### SOURCE RECORDS
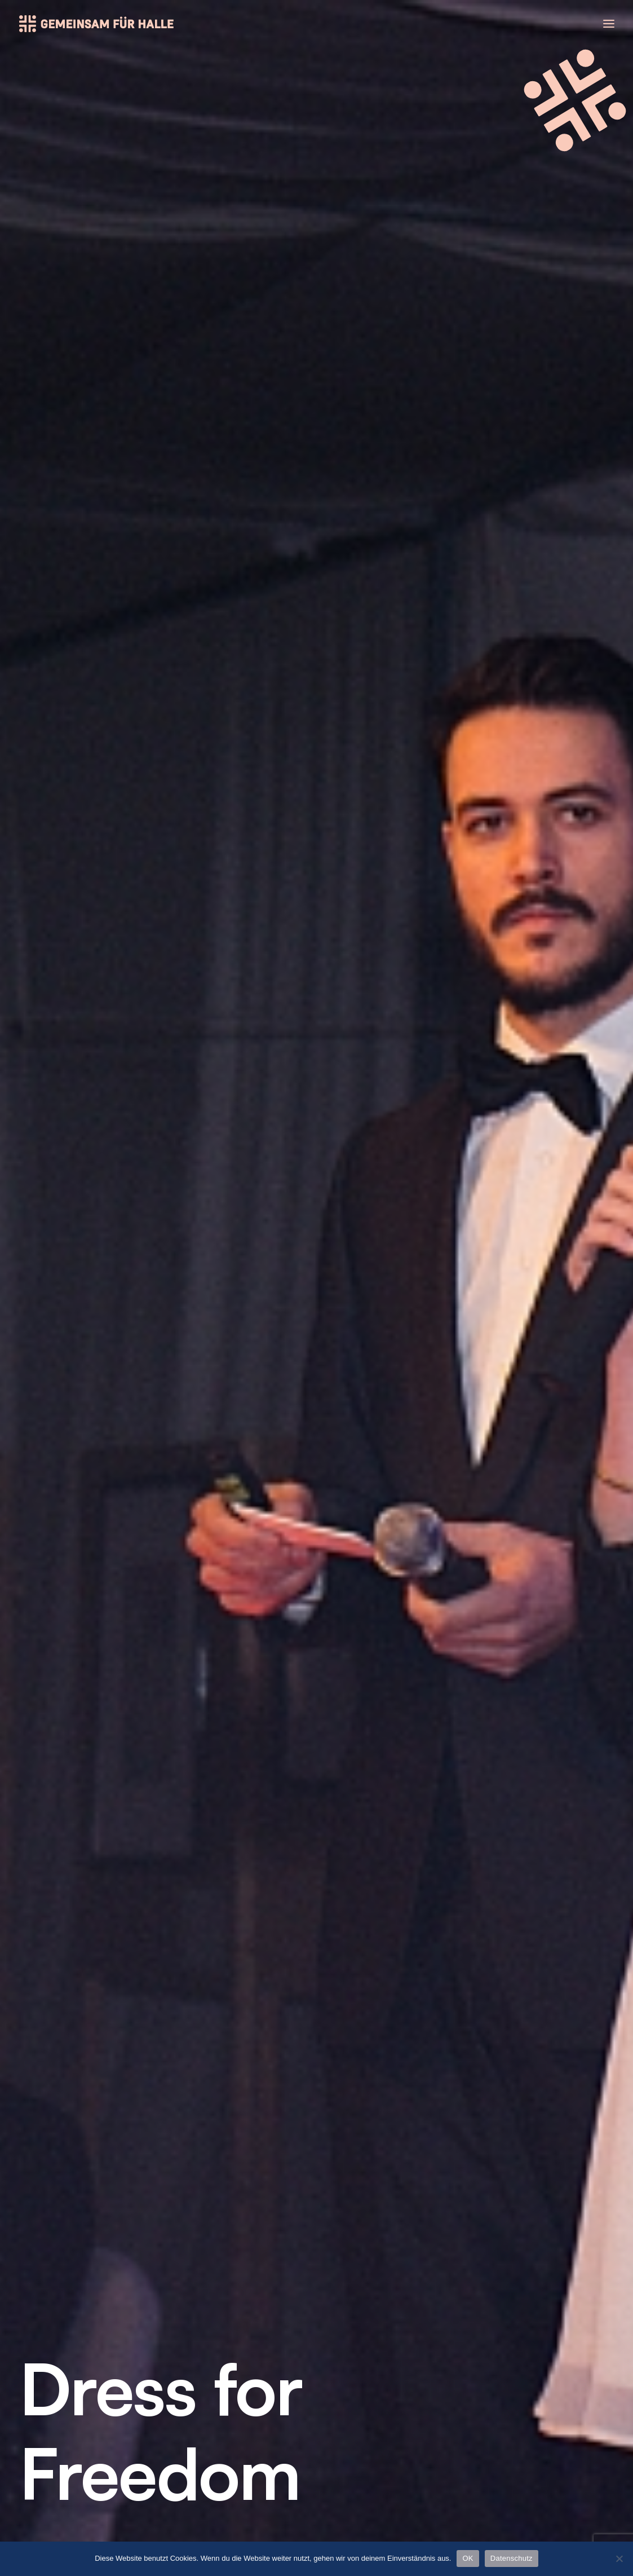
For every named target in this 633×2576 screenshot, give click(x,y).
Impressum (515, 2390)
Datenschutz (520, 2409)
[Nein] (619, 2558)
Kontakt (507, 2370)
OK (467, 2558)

---

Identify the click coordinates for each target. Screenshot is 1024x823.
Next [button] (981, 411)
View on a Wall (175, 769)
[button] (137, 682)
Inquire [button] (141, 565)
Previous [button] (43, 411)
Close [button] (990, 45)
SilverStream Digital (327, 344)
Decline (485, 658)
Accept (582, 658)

==

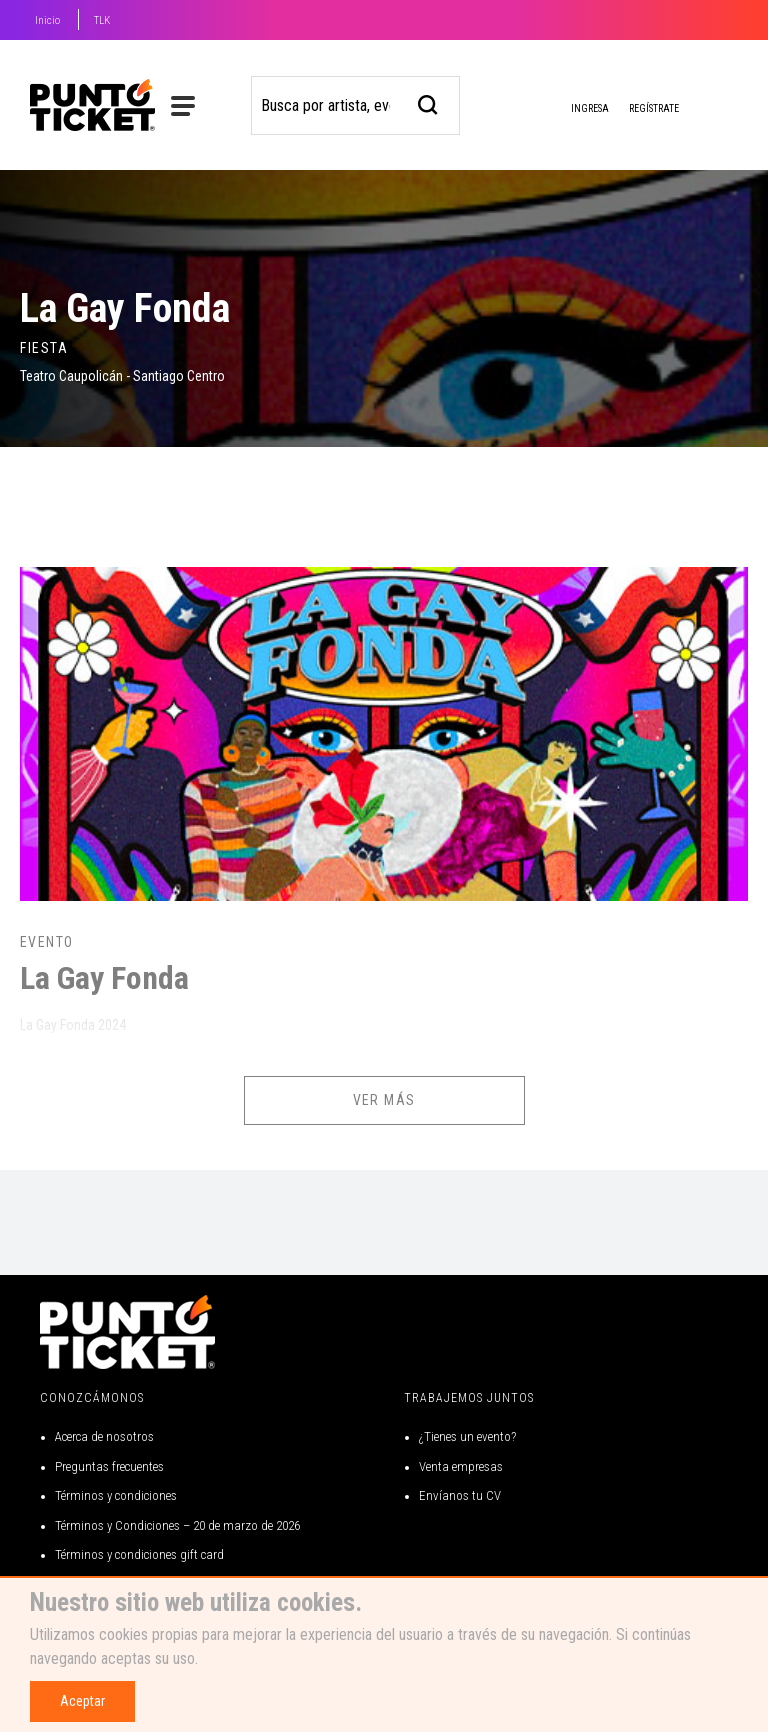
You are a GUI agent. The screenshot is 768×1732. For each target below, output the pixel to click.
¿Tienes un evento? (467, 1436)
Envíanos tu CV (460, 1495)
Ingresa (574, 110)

### TASK REQUIREMENTS
Copy out the records from the line containing "For every named" through the line containing "OK (467, 2558)", including both of those lines, with every character unchanged.

### EXERCISE ANSWER
For every named target in this 633×2576 screenshot, give click(x,y).
Impressum (515, 2390)
Datenschutz (520, 2409)
[Nein] (619, 2558)
Kontakt (507, 2370)
OK (467, 2558)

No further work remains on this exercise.